WHAT NEEDS TO BE DONE: Repeat all entries exactly.
== SOURCE MATERIAL ==
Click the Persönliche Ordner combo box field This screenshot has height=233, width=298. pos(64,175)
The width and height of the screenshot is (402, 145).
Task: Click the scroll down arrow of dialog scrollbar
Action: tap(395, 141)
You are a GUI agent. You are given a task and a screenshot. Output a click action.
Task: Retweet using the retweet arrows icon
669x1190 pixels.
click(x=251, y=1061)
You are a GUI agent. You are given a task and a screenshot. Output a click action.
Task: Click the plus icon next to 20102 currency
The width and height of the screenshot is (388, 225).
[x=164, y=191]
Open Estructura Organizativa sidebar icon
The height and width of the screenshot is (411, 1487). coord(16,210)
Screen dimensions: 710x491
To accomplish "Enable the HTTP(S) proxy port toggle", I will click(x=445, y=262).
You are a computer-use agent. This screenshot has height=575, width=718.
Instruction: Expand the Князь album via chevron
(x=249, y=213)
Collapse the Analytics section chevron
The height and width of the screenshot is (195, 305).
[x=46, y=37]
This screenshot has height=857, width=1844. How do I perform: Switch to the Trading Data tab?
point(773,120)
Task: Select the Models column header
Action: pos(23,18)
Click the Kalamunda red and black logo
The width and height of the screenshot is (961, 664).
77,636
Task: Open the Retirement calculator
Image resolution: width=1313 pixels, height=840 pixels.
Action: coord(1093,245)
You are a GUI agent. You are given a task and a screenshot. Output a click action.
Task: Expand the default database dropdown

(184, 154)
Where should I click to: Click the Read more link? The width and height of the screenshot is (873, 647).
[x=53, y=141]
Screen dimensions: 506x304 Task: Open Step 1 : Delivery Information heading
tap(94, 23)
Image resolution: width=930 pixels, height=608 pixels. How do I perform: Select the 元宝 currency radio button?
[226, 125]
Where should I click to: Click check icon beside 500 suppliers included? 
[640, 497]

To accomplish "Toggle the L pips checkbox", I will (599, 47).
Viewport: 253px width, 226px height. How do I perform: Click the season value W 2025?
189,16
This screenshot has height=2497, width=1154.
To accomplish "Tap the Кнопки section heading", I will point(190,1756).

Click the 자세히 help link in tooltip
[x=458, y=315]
===
OUTPUT OF THE EXERCISE:
Click the Persönliche Ordner combo box field This screenshot has height=233, width=298. pos(64,175)
The width and height of the screenshot is (402, 145).
Task: Click the scroll down arrow of dialog scrollbar
Action: tap(395, 141)
You are a GUI agent. You are given a task and a screenshot. Output a click action.
Task: Retweet using the retweet arrows icon
669x1190 pixels.
click(x=251, y=1061)
You are a GUI agent. You are given a task and a screenshot. Output a click action.
Task: Click the plus icon next to 20102 currency
The width and height of the screenshot is (388, 225).
[x=164, y=191]
Open Estructura Organizativa sidebar icon
The height and width of the screenshot is (411, 1487). coord(16,210)
Screen dimensions: 710x491
To accomplish "Enable the HTTP(S) proxy port toggle", I will click(x=445, y=262).
You are a computer-use agent. This screenshot has height=575, width=718.
Instruction: Expand the Князь album via chevron
(x=249, y=213)
Collapse the Analytics section chevron
The height and width of the screenshot is (195, 305).
[x=46, y=37]
This screenshot has height=857, width=1844. How do I perform: Switch to the Trading Data tab?
point(773,120)
Task: Select the Models column header
Action: pos(23,18)
Click the Kalamunda red and black logo
The width and height of the screenshot is (961, 664).
77,636
Task: Open the Retirement calculator
Image resolution: width=1313 pixels, height=840 pixels.
Action: coord(1093,245)
You are a GUI agent. You are given a task and a screenshot. Output a click action.
Task: Expand the default database dropdown

(184, 154)
Where should I click to: Click the Read more link? The width and height of the screenshot is (873, 647).
[x=53, y=141]
Screen dimensions: 506x304 Task: Open Step 1 : Delivery Information heading
tap(94, 23)
Image resolution: width=930 pixels, height=608 pixels. How do I perform: Select the 元宝 currency radio button?
[226, 125]
Where should I click to: Click check icon beside 500 suppliers included? 
[640, 497]

To accomplish "Toggle the L pips checkbox", I will (599, 47).
Viewport: 253px width, 226px height. How do I perform: Click the season value W 2025?
189,16
This screenshot has height=2497, width=1154.
To accomplish "Tap the Кнопки section heading", I will point(190,1756).

Click the 자세히 help link in tooltip
[x=458, y=315]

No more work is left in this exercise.